Learning Beyond Euclid: Curvature-Adaptive Generalization for Neural Networks on Manifolds

Krisanu Sarkar
Indian Institute of Technology Bombay
ArXiv Preprint 2025

Abstract

In this work, we develop new generalization bounds for neural networks trained on data supported on Riemannian manifolds. Existing generalization theories often rely on complexity measures derived from Euclidean geometry, which fail to account for the intrinsic structure of non-Euclidean spaces. Our analysis introduces a geometric refinement: we derive covering number bounds that explicitly incorporate manifold-specific properties such as sectional curvature, volume growth, and injectivity radius. These geometric corrections lead to sharper Rademacher complexity bounds for classes of Lipschitz neural networks defined on compact manifolds. We illustrate the tightness of our bounds in negatively curved spaces, where exponential volume growth leads to provably higher complexity, and in positively curved spaces, where curvature acts as a regularizing factor.

Theoretical Framework

We consider a compact, smooth Riemannian manifold \((\mathcal{M}, g, \mu)\) with sectional curvature bounded as \(\kappa_{\min} \leq \sec \leq \kappa_{\max}\). Our goal is to analyze the generalization properties of neural networks \(f: \mathcal{M} \to \mathbb{R}\) from a class \(\mathcal{F}\) of \(L\)-Lipschitz functions.

Manifold Covering Number

For \(\epsilon < \frac{1}{2}\text{inj}(\mathcal{M})\), the covering number of the manifold with respect to geodesic distance satisfies:

\[ \log N(\mathcal{M}, \epsilon, d_g) \leq \log \left( \frac{\text{Vol}(\mathcal{M})}{\inf_{x \in \mathcal{M}} \text{Vol}(B(x, \epsilon/2))} \right) + C\sqrt{|\kappa_{\max}|}\epsilon \]
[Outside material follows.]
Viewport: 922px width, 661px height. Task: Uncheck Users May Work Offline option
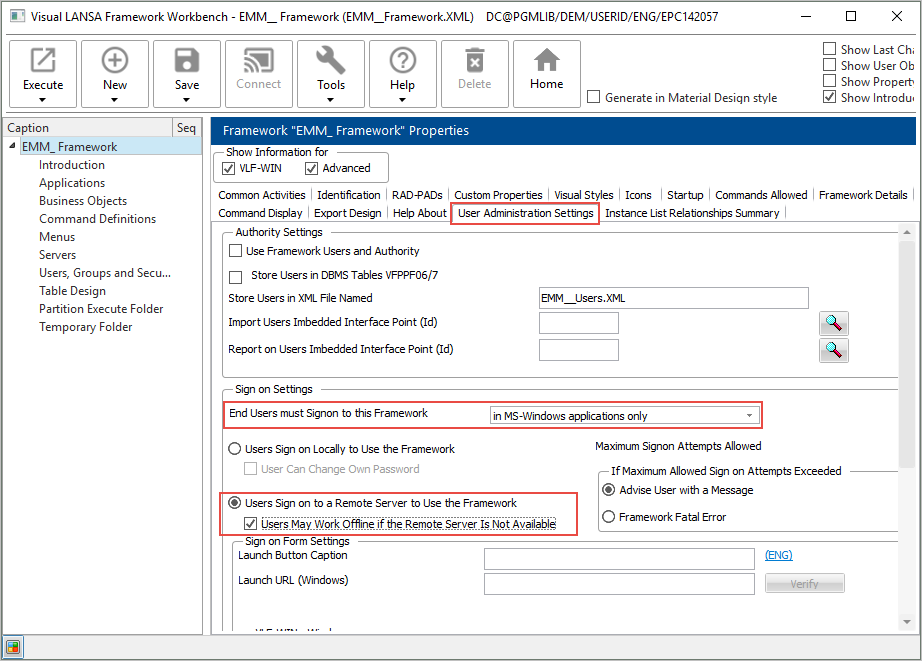pos(251,524)
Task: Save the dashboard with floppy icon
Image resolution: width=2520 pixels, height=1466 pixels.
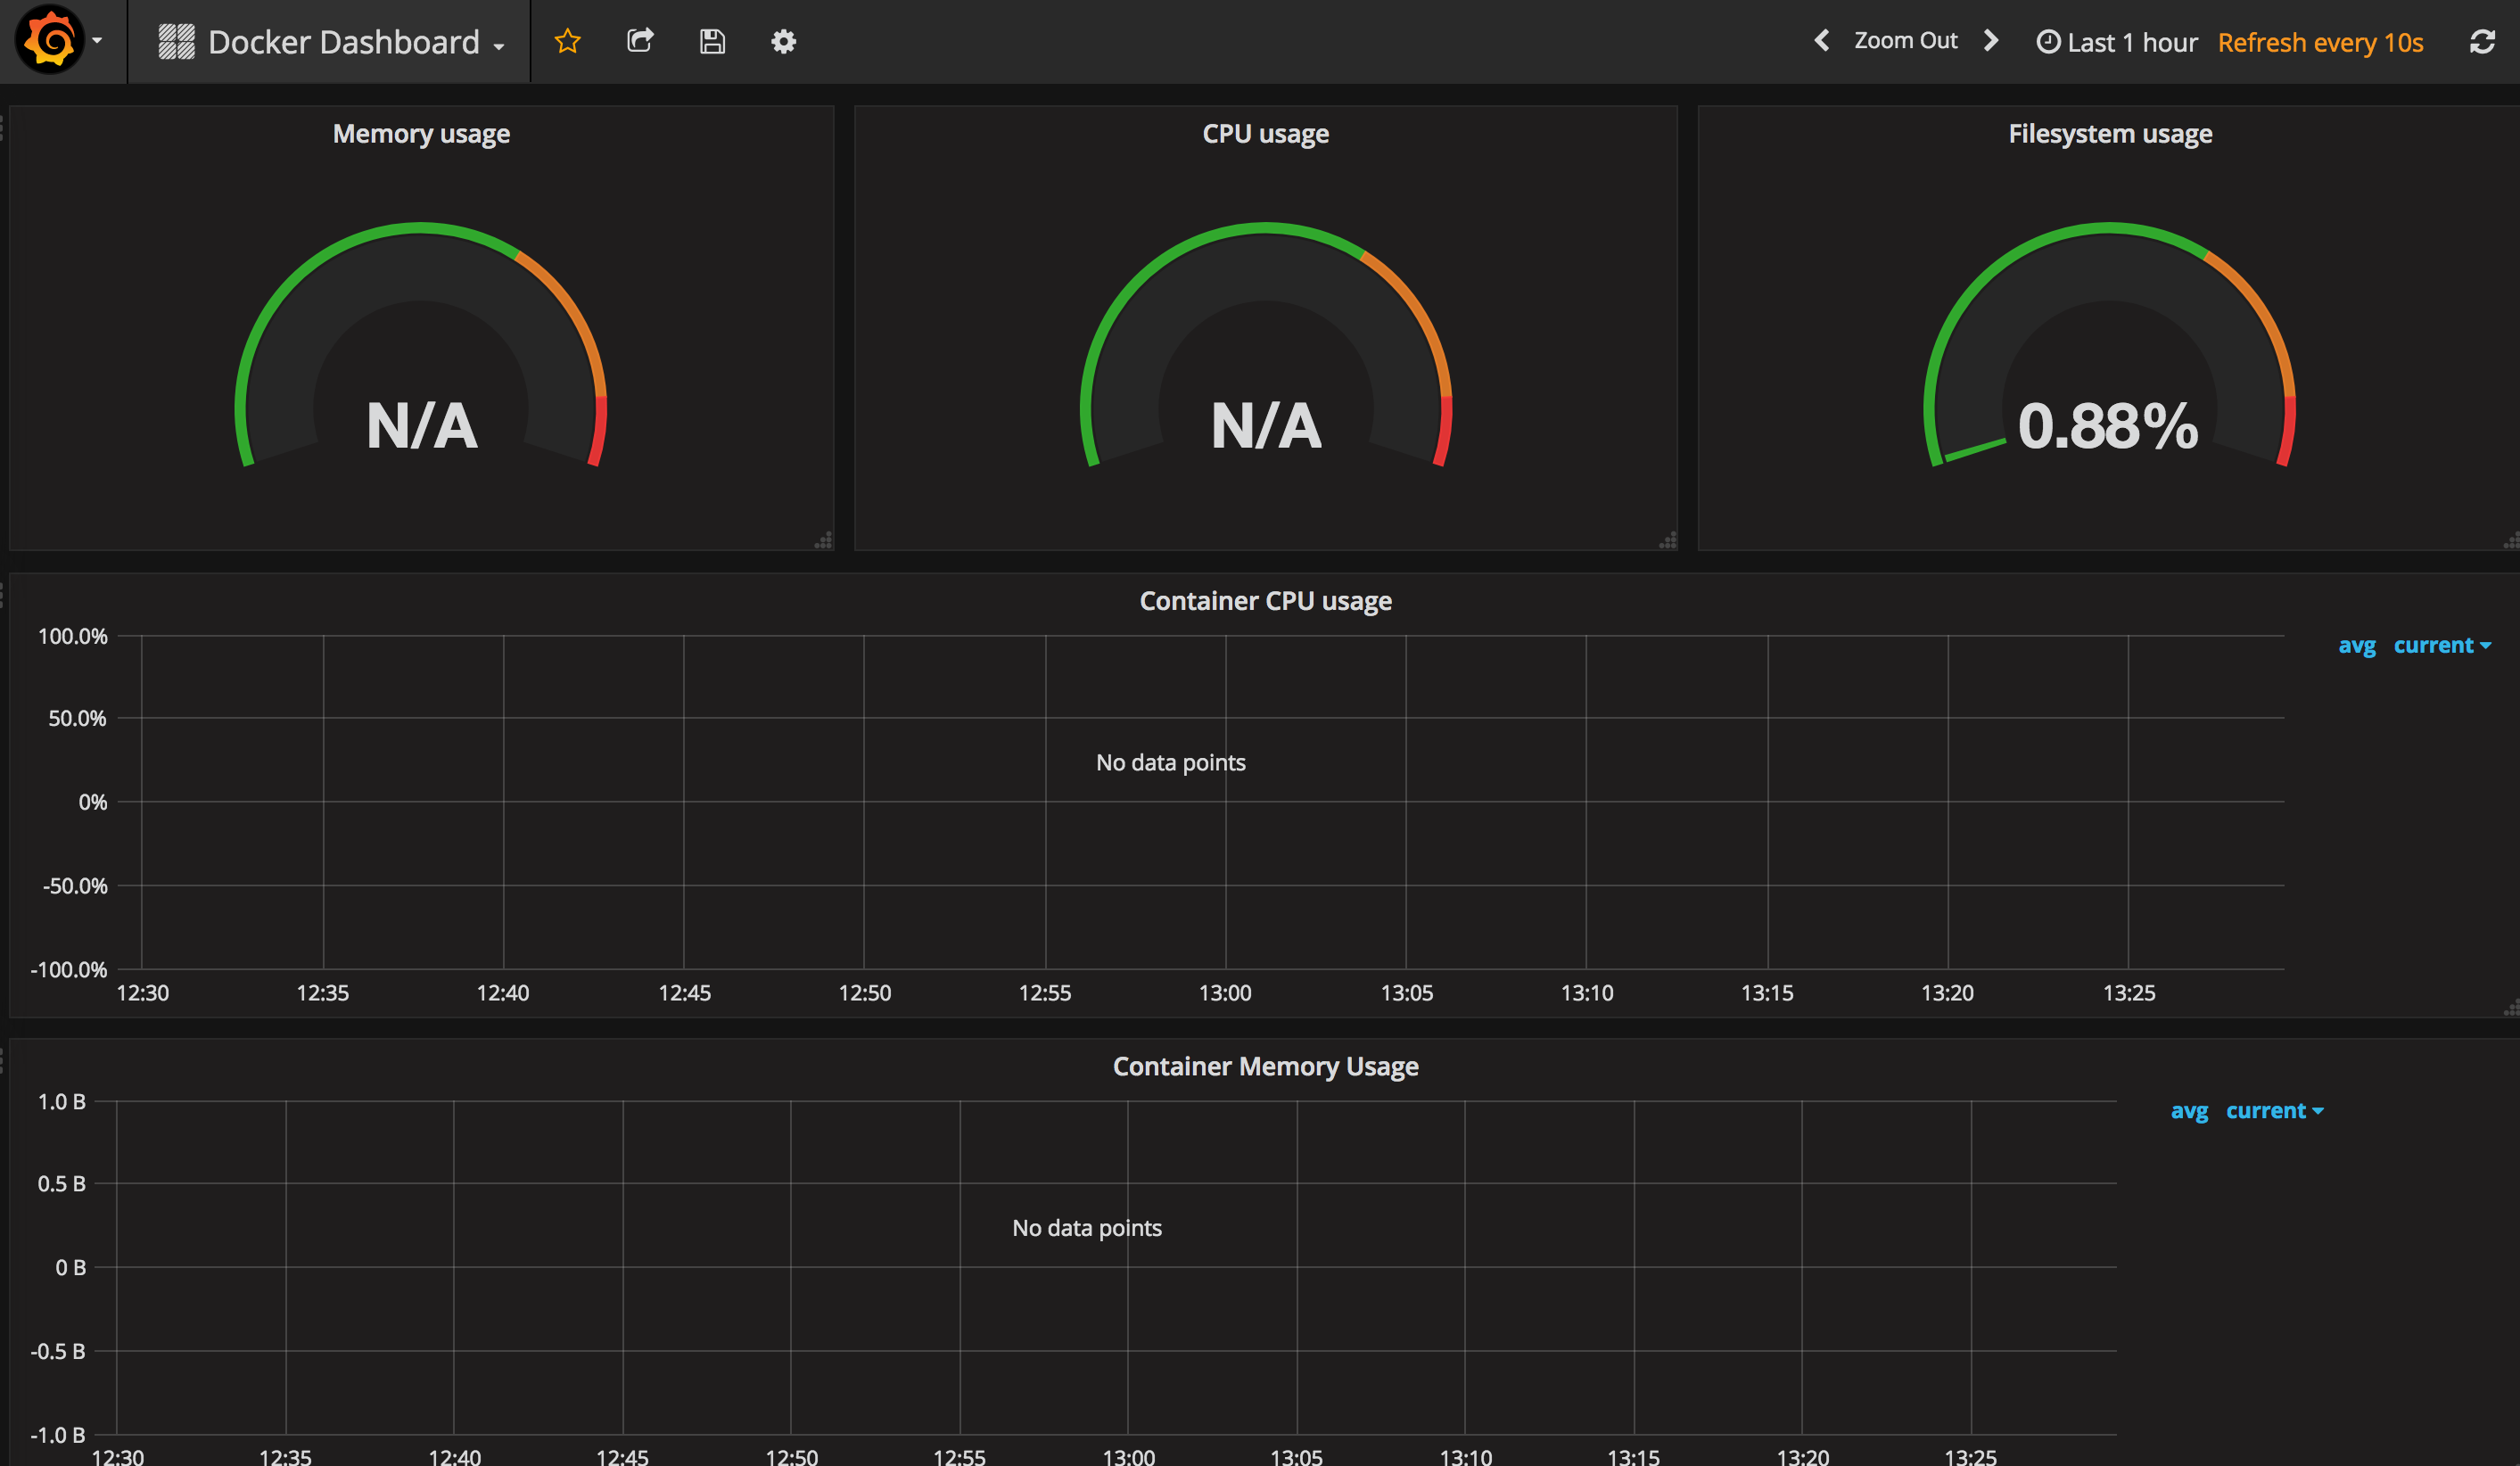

Using Bishop-Gromov volume comparison, we capture how curvature constrains the density of points required to cover the manifold.

Curvature-Adaptive Generalization Bound

With probability at least \(1 - \delta\), for all \(f \in \mathcal{F}\), the generalization error is bounded by:

\[ |R(f) - \hat{R}_n(f)| \leq \mathcal{O} \left( \frac{L_\ell \sqrt{d \log(L\sqrt{n}) + \psi(\kappa_{\max}, L)}}{n^{1/d}} + B\sqrt{\frac{\log(1/\delta)}{n}} \right) \]

where the curvature penalty \(\psi(\kappa, L) = \sqrt{|\kappa|}/L\) captures the complexity increase due to negative curvature.

Key Insights

Experimental Validation

We empirically validate our curvature-dependent generalization bounds through synthetic manifold experiments and real-world data embeddings.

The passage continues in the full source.